Evoking the 1920s and '30s, they swing wood-shafted clubs called mashies, brassies, niblicks and cleeks, and dress to the nines in their plus-fours, knickers and other period golf clothes.
Dr. Kevin Cawley of Omaha even has adopted a nickname, engraved on his golf bag — the Hickory Dickory Doc.
"This takes you back to a time," Cawley said, "when you had to play within yourself and not rely so much on technology."
Modern clubs include flexible shafts of lightweight titanium, graphite, aluminum or fiberglass. Clubheads made of metal alloys seem as big as frying pans.
The modern club is so forgiving of an imperfect swing, radiologist Cawley quipped, that it's almost like cheating.
On March 14, about a dozen folks who prefer old-fashioned, pre-1935 golf ratified the charter of the Happy Hollow Hickory Golf Society.
On a windy Sunday this week at the Happy Hollow Club, southeast of 105th and Pacific Streets, 27 hickory golfers — some from Iowa, Kansas and Missouri — competed in a tournament.
Orthopedic surgeon David Brown of Omaha, who won the event, said the biggest difference is length off the tee. If you drive 250 yards with a modern club, he said, you might hit 220 with a hickory-shaft driver.
In regular golf, he carries a 6-handicap (six over par); in hickory golf, his handicap is 9. So why does he enjoy hickory?
"To pretend that you're Bobby Jones," he said. "The 1920s was a golden era of golf."
Hickory golfers revere the memory of the late greats such as Jones, Francis Ouimet and Walter Hagen.
On Feb. 23 at the Happy Hollow Club, hickory enthusiasts enjoyed golf-history lectures by Randy Jensen of Omaha and Connor Lewis of Cedar Rapids, Iowa, who also showed dozens of antique golf clubs.
They included two of Bobby Jones' clubs as well as Hagen's from the 1929 Ryder Cup and British Open.
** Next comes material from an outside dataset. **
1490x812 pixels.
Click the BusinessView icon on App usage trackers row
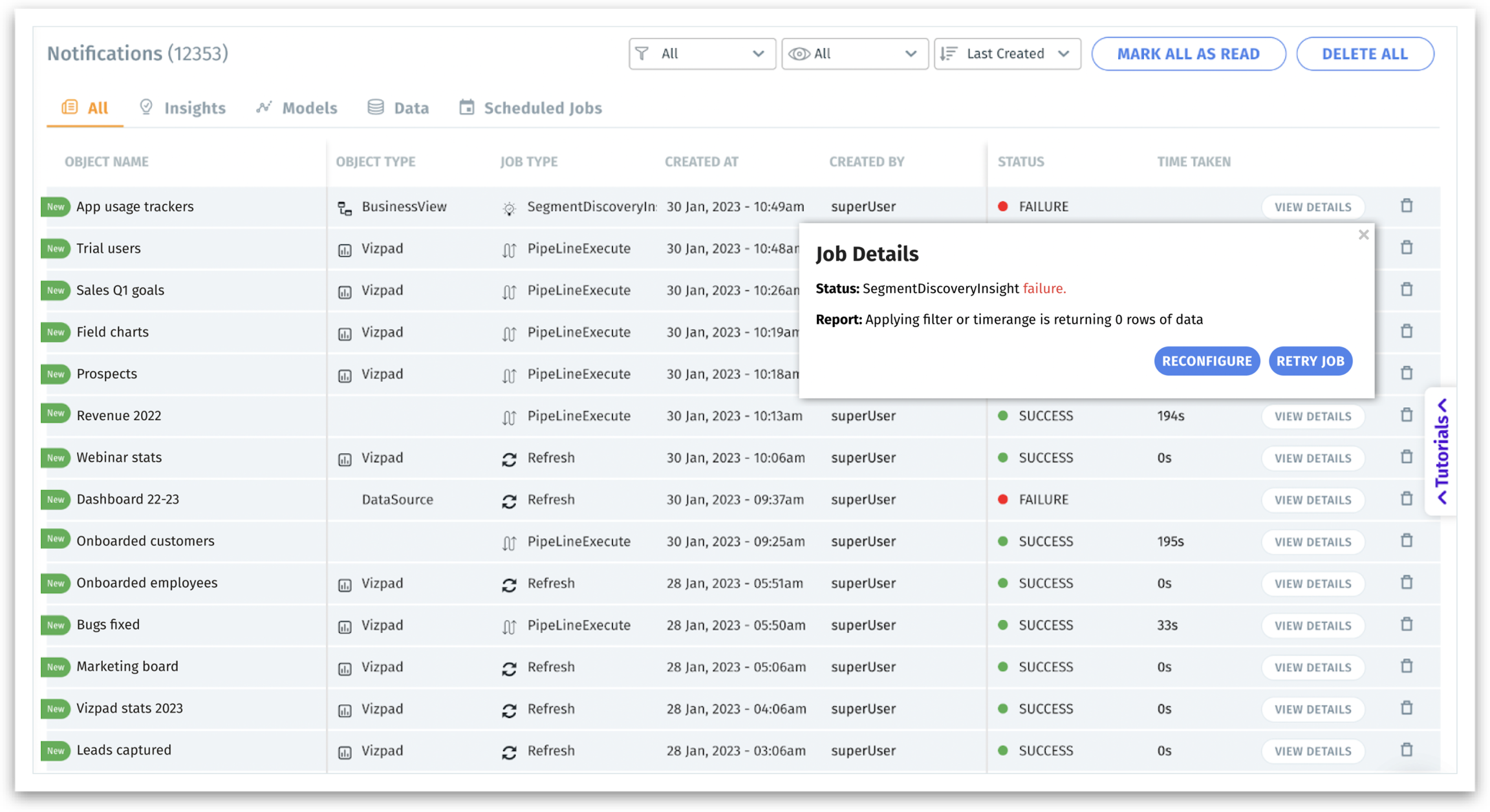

There was even a club that had belonged to baseball Hall of Famer Ty Cobb — with a baseball design on the face.
Drs. Brown and Cawley, both 59, play hickory golf with vintage clubs, some of which they purchased online on eBay. It's also possible to buy recently made replica hickory clubs.
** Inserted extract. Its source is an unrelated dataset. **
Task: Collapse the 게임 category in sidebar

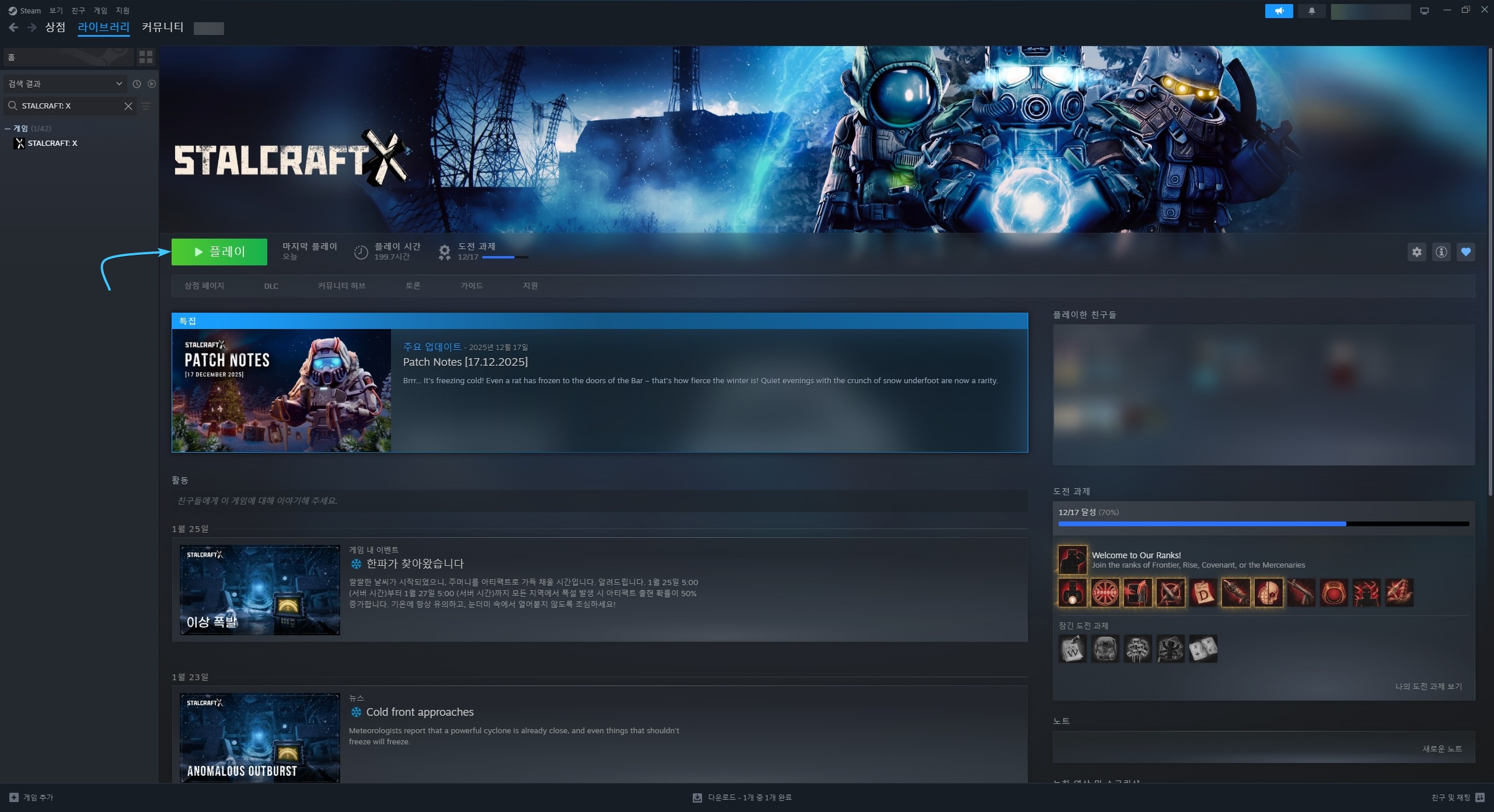Action: (8, 128)
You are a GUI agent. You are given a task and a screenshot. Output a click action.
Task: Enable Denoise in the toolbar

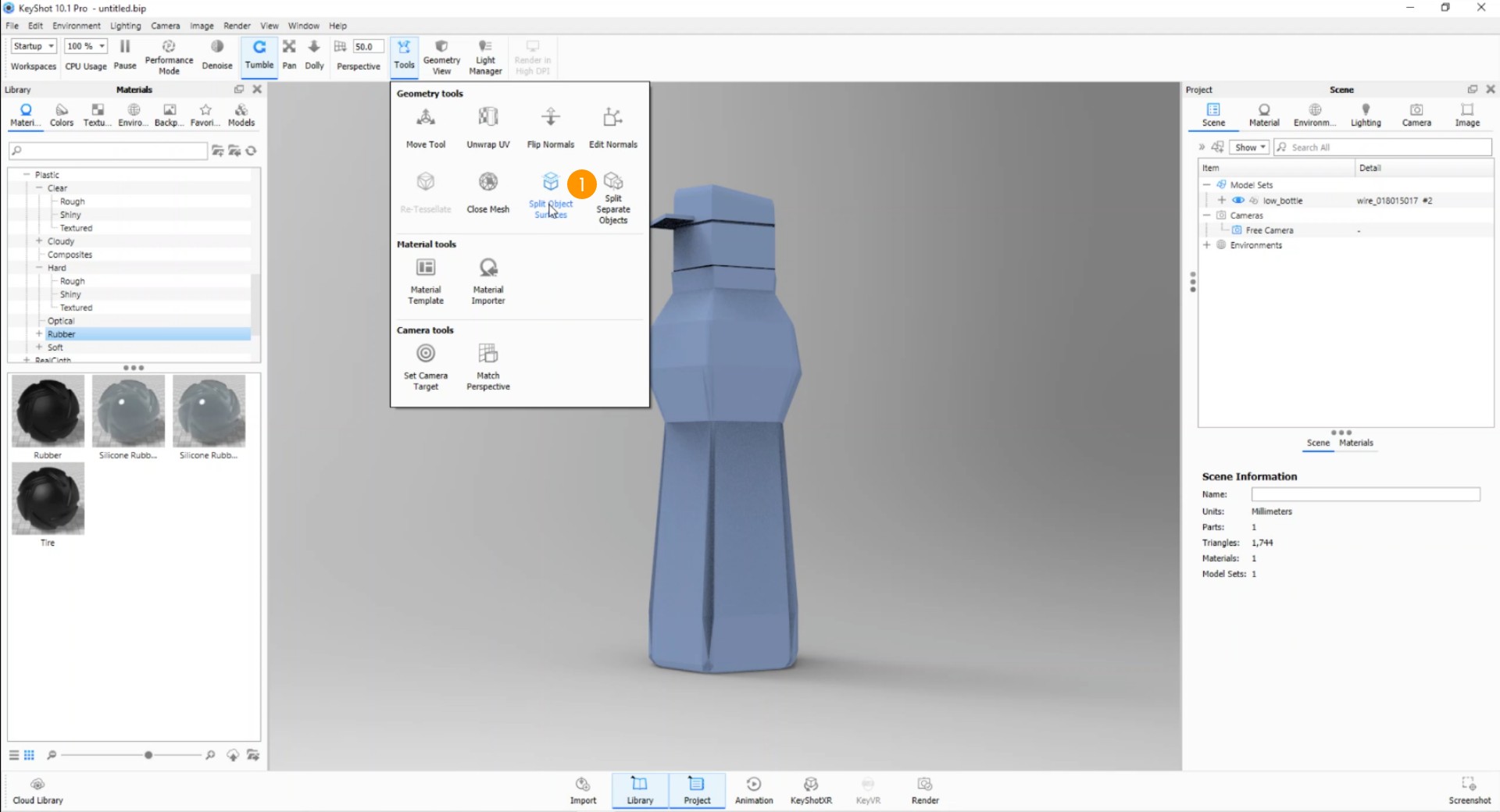(x=216, y=52)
With modern pros hitting the ball so far, some golf holes have been lengthened. Hickory golfers say their game is "greener" because it doesn't require as much land, water and fertilizer.
Many have poked fun at golf. Mark Twain called it "a good walk spoiled." A modern writer, asked how he could be so prolific, replied: "It's amazing how much you can accomplish when you don't play golf."
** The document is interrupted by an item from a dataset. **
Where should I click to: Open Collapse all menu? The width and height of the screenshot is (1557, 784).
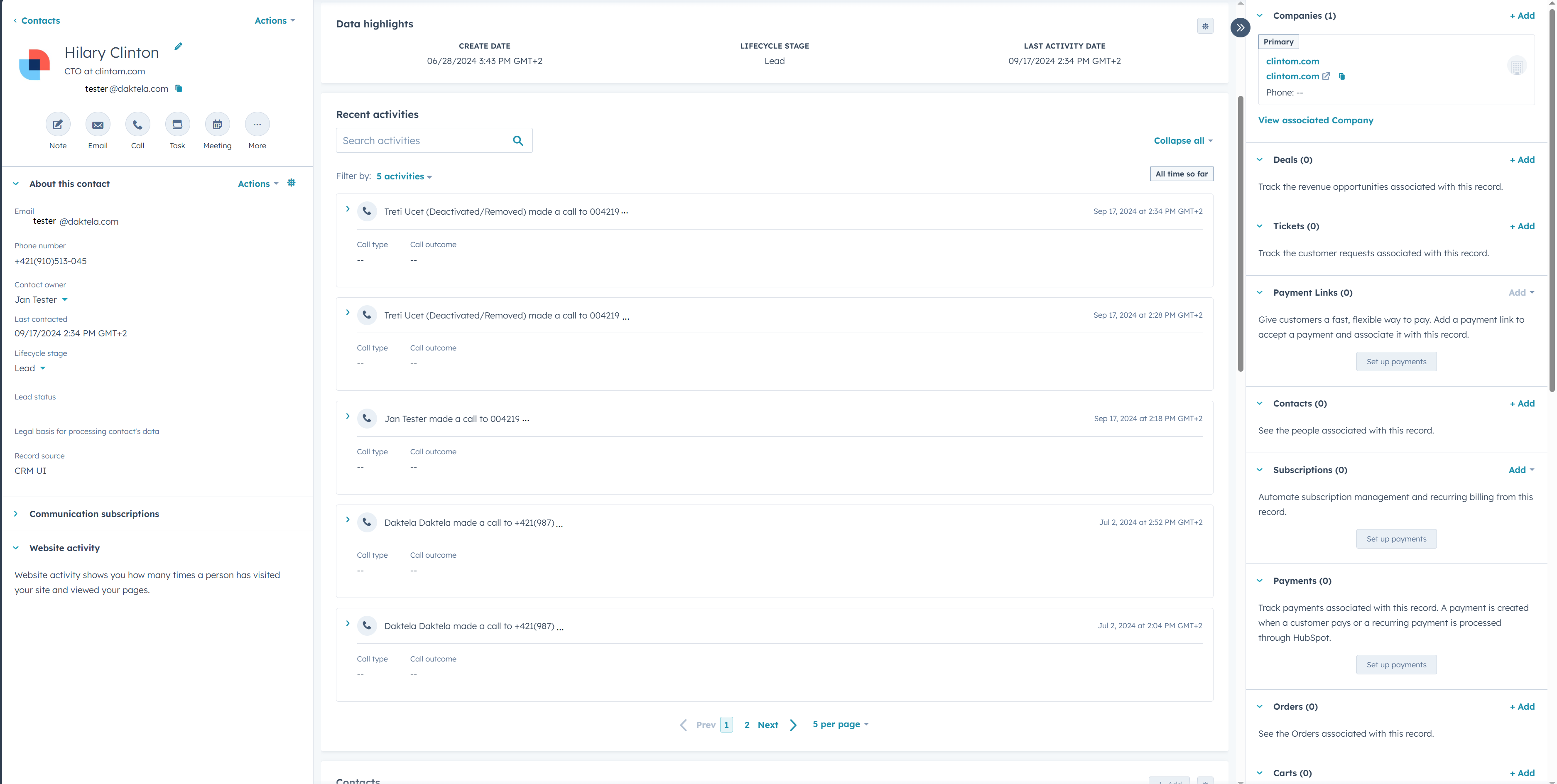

Dr. Brown, who enjoys reading golf history and owns a golf instructional book from 1902, said that for him, golf is "a way to get away from phones and beepers." (This week he and Jensen will pair up in the Southern Hickory 4-Ball Championship in Birmingham, Ala.)
In a way, hickory golfers are making the game harder on themselves. But they find a kind of purity and even formality in the game.
"One of our players wears cuff links," Dr. Cawley said. "Putting on plus-fours and a nice shirt kind of motivates you to step into a different era."